Les fonctions du dramaturge varie selon son degré de notoriété et selon la place qu'il lui est accordée : lecture des manuscrits, des pièces au programme, recherche documentaire sur et autour de l'oeuvre, analyse et explication des principes de construction de l'oeuvre, définition de son idéologie, adaptation en langage théâtral ou traduction de l'oeuvre si nécessaire,  élaboration et rédaction du programme, participation aux répétitions en tant que critique interne.

Cet intellectuel est bien évidemmment un littéraire. On peut accéder à ce métier par de longues et laborieuses études universitaires. Par ses connaissances très étendues et affinées sur l'histoire et l'esthétique du théâtre et des auteursdramatiques, il est amené très souvent à transmettre son savoir en devenant enseignant de théâtre à l'université ; tout en s'adonnant parfois à l'écriture dramatique.

Chercheur impétinent, ce théoricien du théâtre collabore à de nombreuses revues spécialisées, ouvrages théoriques ou essais.

www.cnt.fr

On ne dit pas : "C'est les plus hautes revues" !

Le docteur Frédéric Adnet, directeur médical du SAMU de Seine-Saint-Denis et responsable du service des Urgences du CHU Avicenne de Bobigny (93)

Comme l'a déclaré le professeur Frédéric Adnet, directeur médical du SAMU de Seine-Saint-Denis (93) et responsable du service des Urgences du CHU Avicenne de Bobigny (93), le 15 septembre 2020, sur la chaîne de télévision française d'information en continu LCI.

Mais : "CE SONT les revues les plus PRESTIGIEUSES" !

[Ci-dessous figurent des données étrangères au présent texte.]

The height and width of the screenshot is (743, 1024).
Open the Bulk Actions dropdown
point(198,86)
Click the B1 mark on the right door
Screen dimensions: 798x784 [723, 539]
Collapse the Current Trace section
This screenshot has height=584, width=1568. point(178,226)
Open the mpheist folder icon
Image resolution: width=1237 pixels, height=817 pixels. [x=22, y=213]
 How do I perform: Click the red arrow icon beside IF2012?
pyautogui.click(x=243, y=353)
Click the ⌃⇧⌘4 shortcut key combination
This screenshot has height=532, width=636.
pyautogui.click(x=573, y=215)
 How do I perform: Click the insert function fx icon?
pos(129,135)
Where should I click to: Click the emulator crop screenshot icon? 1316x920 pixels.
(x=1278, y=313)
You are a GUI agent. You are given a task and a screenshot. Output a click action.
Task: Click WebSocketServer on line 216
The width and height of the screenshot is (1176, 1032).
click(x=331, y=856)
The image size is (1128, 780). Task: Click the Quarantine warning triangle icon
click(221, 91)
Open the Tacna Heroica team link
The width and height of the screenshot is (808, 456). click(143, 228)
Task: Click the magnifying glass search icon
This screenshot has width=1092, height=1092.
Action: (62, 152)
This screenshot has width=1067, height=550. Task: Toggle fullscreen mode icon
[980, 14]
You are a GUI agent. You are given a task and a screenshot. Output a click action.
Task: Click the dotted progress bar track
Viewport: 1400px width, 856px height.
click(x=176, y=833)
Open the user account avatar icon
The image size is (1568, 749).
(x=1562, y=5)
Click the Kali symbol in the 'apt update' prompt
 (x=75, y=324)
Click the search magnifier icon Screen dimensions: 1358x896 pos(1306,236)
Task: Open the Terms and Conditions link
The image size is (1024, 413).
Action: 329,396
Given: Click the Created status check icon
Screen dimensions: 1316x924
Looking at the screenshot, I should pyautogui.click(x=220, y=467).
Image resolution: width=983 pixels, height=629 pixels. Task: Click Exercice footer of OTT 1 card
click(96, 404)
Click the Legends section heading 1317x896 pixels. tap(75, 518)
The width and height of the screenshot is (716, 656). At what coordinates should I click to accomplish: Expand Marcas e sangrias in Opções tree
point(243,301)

Pour cette énorme faute de grammaire ("C'est des"), qu'il avait déjà commise quelques instants plus tôt, et parce qu'il accumule des énormités qu'une personne de son rang - qui passe son temps au surplus à s'exprimer sur les plateaux de télévision - ne devrait pas commettre, je lui décerne mon label de médiocrité "Fâchés avec le français".

"Difficultueux" n'est pas un synonyme de "Difficile" !

Et cela, même s'il est régulièrement utilisé en ce sens dans les articles du Figaro consacré à la langue française.

Pourtant, cet horrible adjectif du registre soutenu ne signifie nullement "Difficile", mais : enclin à causer, faire naître ou soulever des difficultés.

Et ne se dit donc en principe que des personnes.

Ainsi peut-on l'employer pour qualifier quelqu'un ou sa personnalité.

Et dire par exemple : "Mon frère a un caractère difficultueux".

Ou "J'ai un directeur tâtillon et difficultueux".

Sources : www.larousse.fr et www.cnrtl.fr

"Avaler des couleuvres", "Avaler la couleuvre" ou "Avaler une couleuvre".

Cette locution verbale en forme d'idiotisme animalier signifie, au sens figuré : devoir faire ou accepter quelque chose que l'on ne veut pas ; supporter un affront, une humiliation, sans se plaindre ni protester.

On dit par exemple : "Je n'aurais jamais pu être ministre et avaler des couleuvres, comme la plupart d'entre eux doivent le faire assez régulièrement".